= Rashad Salim =

Rashad Salim (Arabic: ‏رشاد سليم) is an Iraqi artist and activist based in London.

==Early life==
Born in 1957 in Khartoum, Sudan to a German mother and Iraqi father, Salim had travelled widely before settling in Iraq in 1971. He has a sister, Rayya, who's also an artist. He studied graphic arts at the Institute of Fine Arts at Baghdad in 1980 shortly before moving to London to begin his studies in audio visuals at St Martin’s School of Art in 1983. During the years 1977 and 1978, Salim was a member on the Norwegian Thor Heyerdahl’s reed-boat expedition from the river Tigris to Djibouti.
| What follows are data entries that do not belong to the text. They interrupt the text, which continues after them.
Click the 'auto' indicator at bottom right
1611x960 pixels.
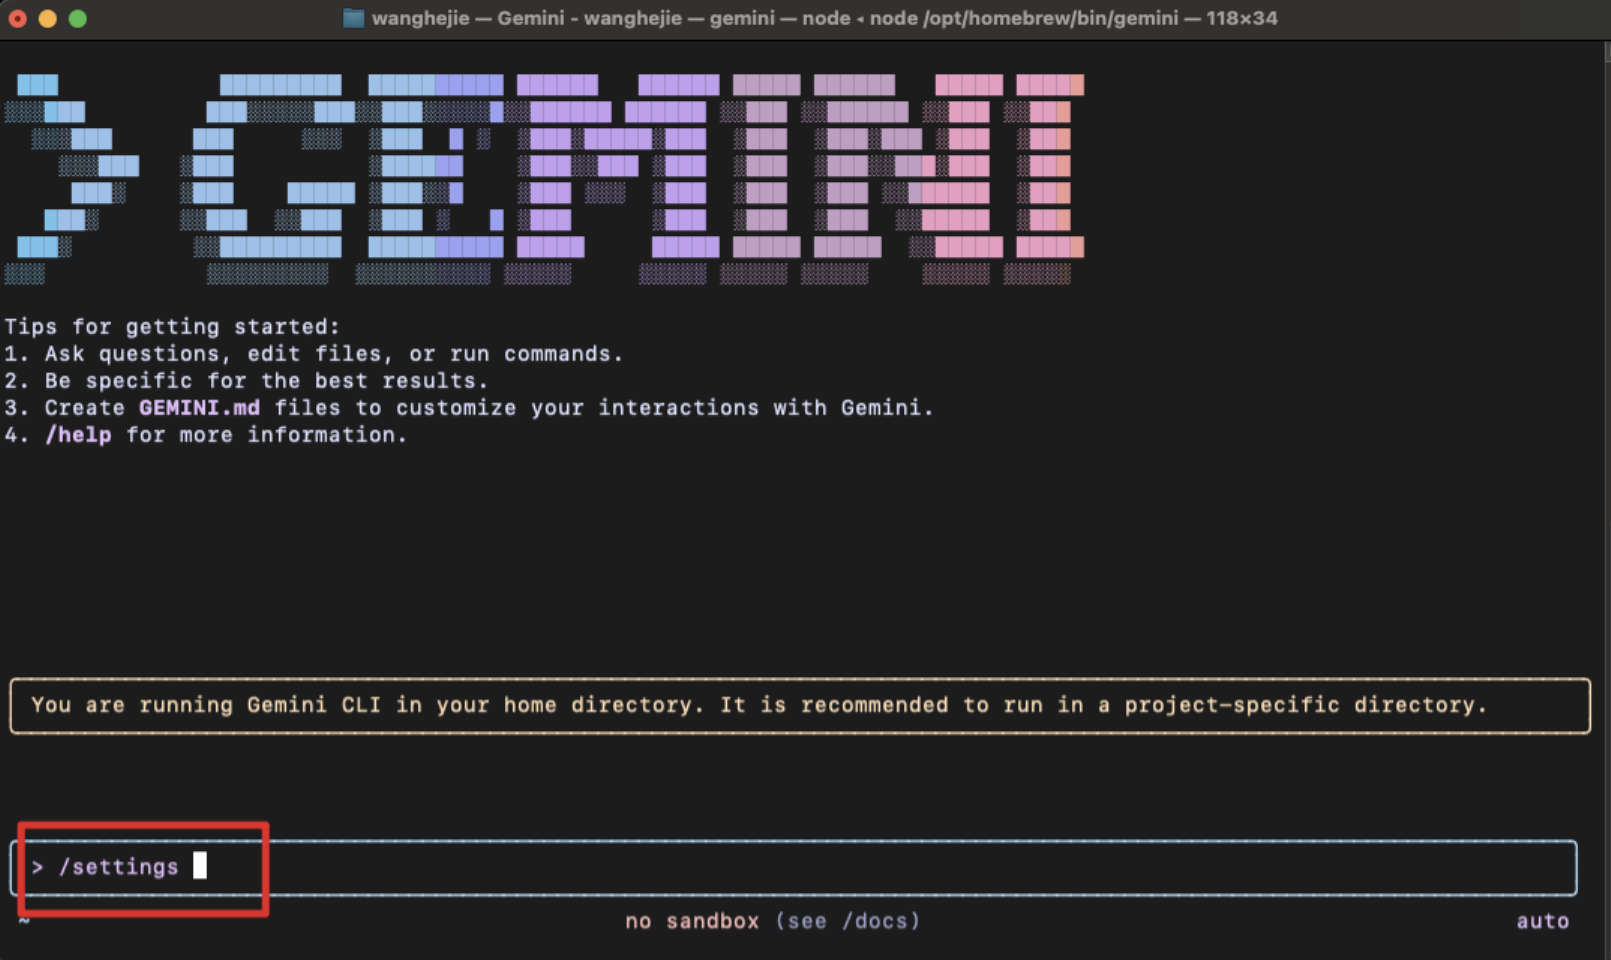[1542, 921]
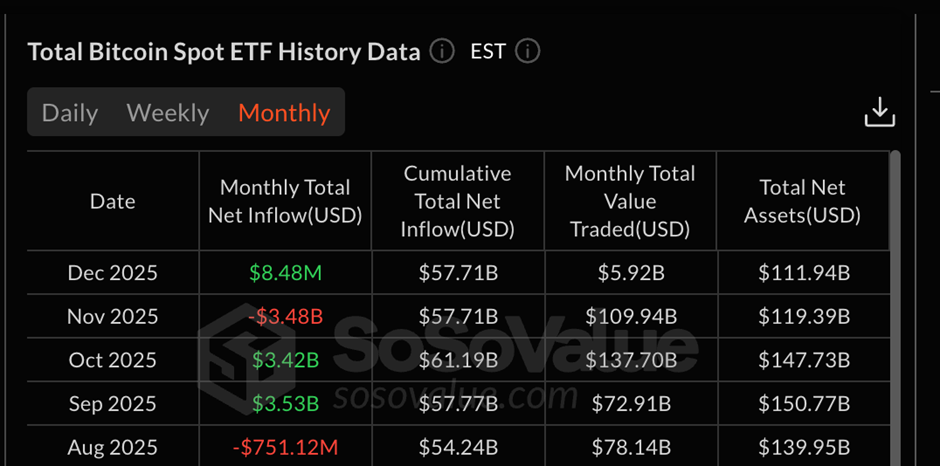Switch to the Weekly tab
The image size is (940, 466).
click(168, 113)
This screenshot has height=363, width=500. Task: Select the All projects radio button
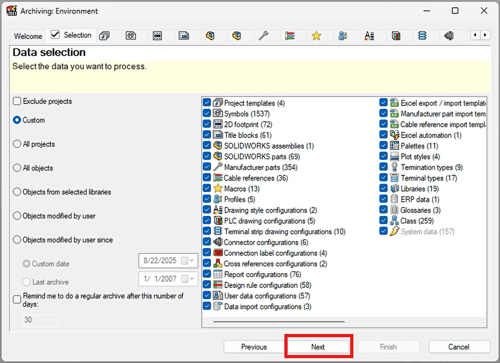17,144
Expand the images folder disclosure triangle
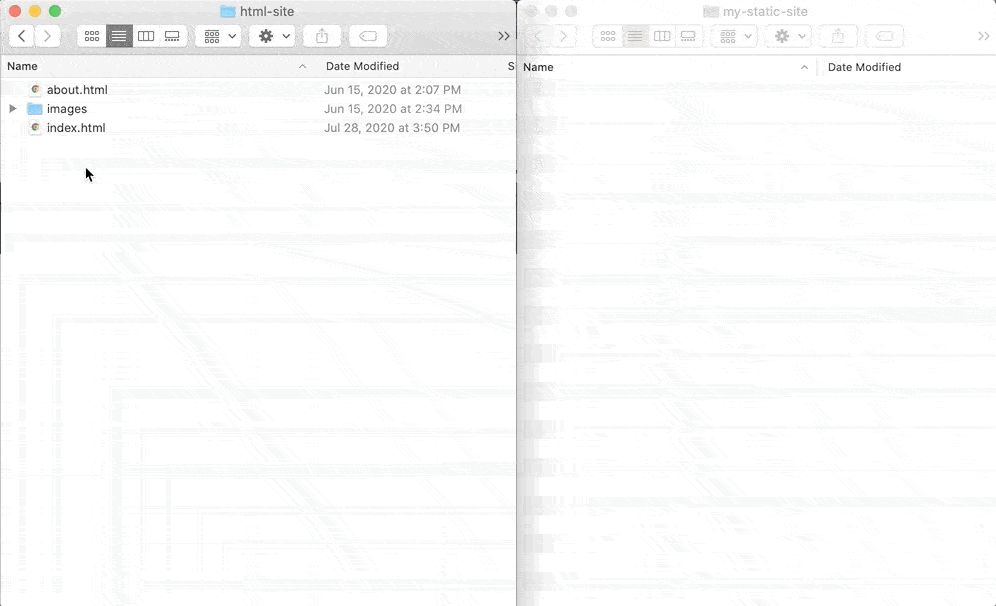Image resolution: width=996 pixels, height=606 pixels. point(13,109)
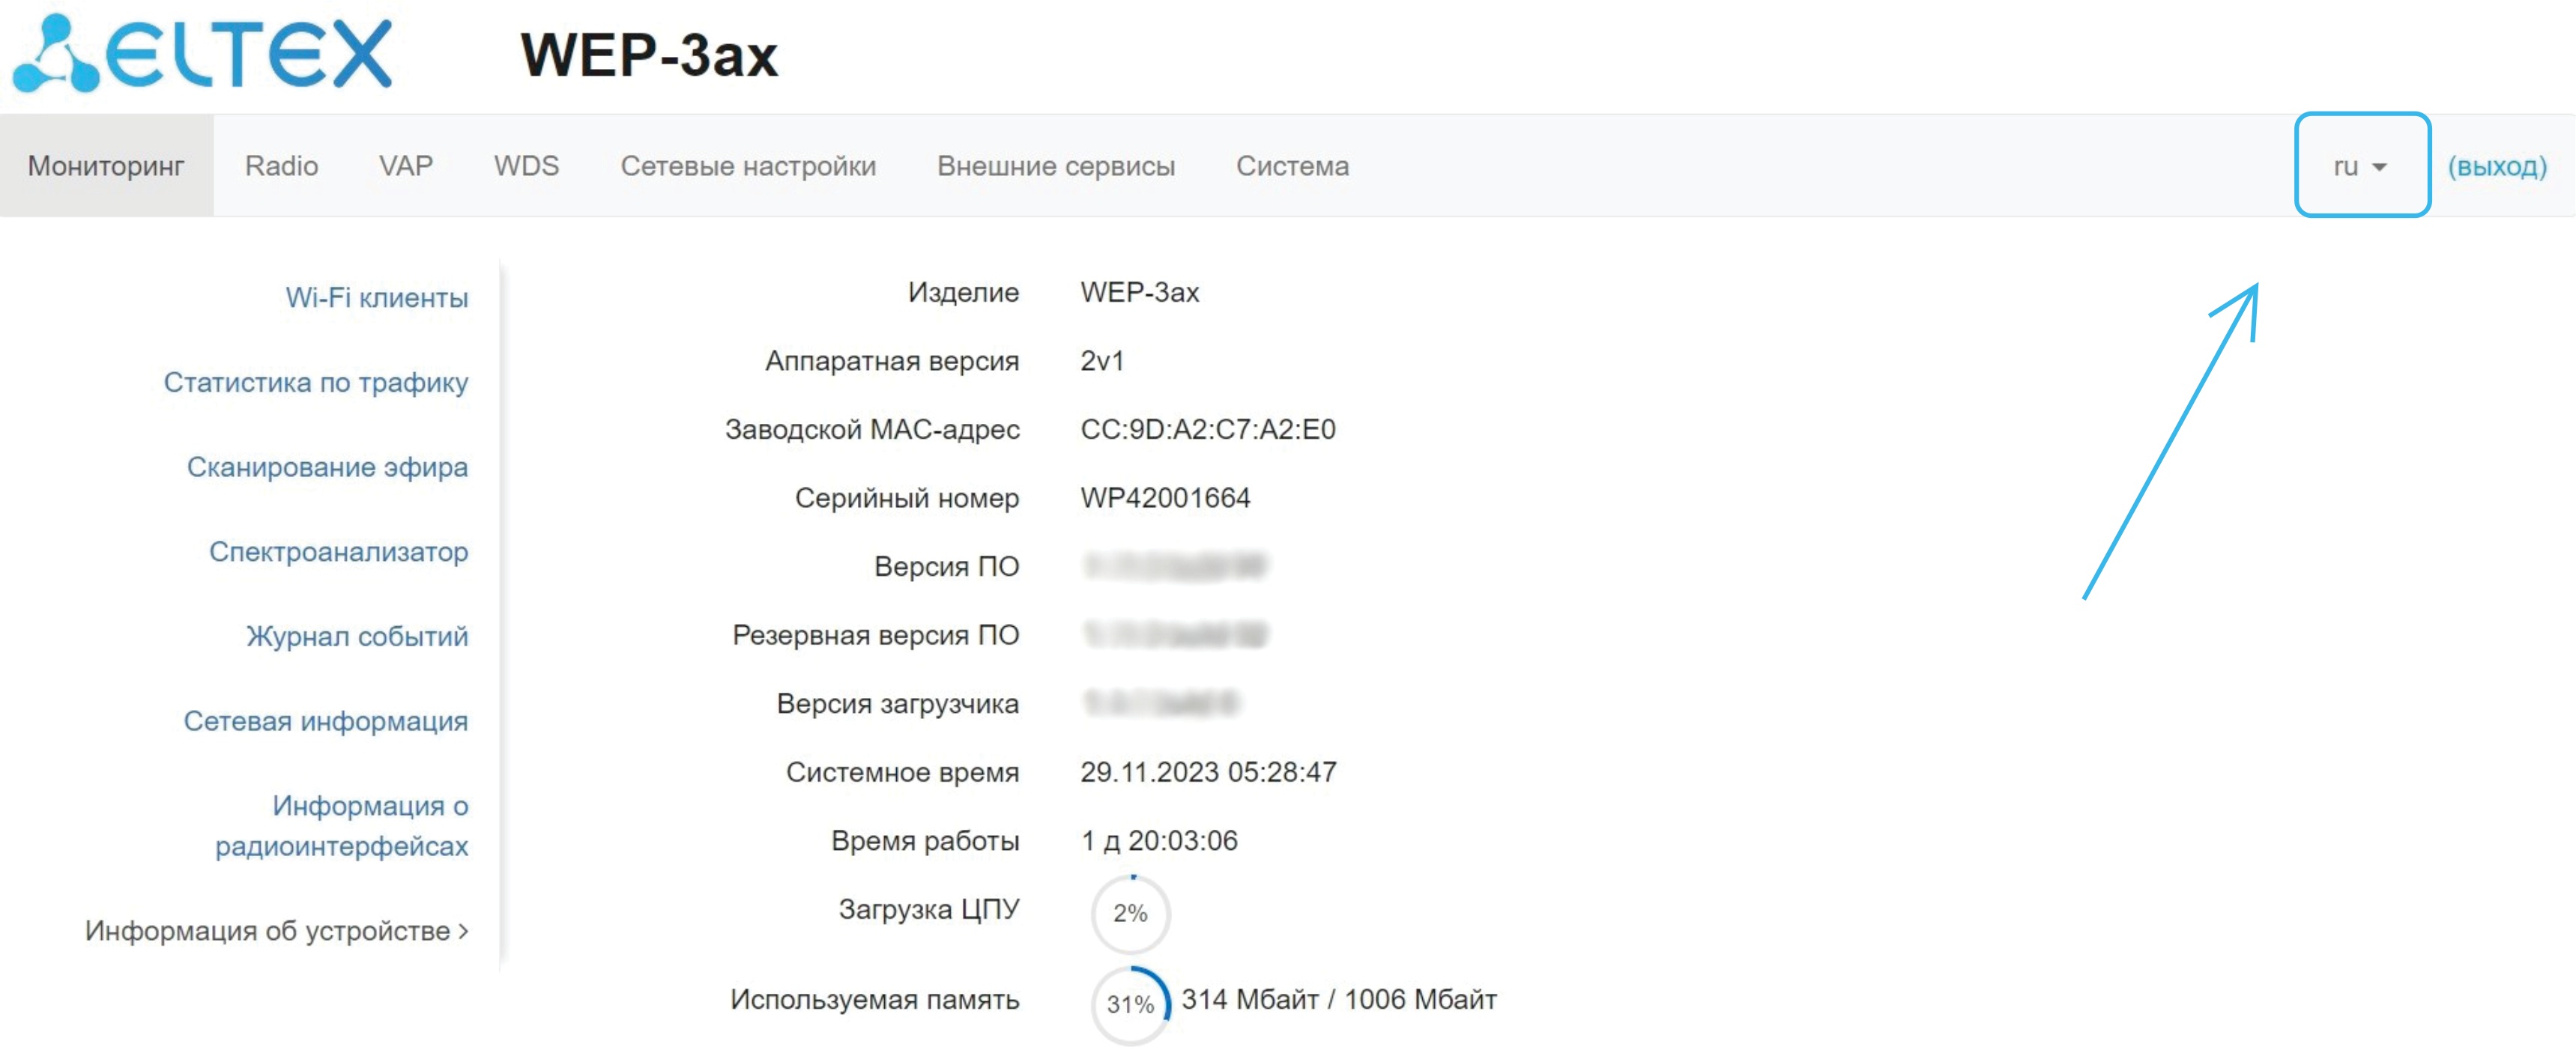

His work is heavily influenced by his travels and residencies, these include the cultural sphere of Tunisia, Morocco, Yemen and the United Kingdom. Salim's career involves teaching and he also acts as an art advisor for the United Nations.

Rashad Salim comes from a highly artistic family. His father was a well-known artist in his own right in Baghdad, and his uncle, the late Jawad Salim, was a pioneer of modern art in Iraq and one of the most famous artists in the country at his time. Salim is a junior member of the Selim Dynasty of artists. He is also a member of the Strokes of Genius project.

Salim presently lives and works in England.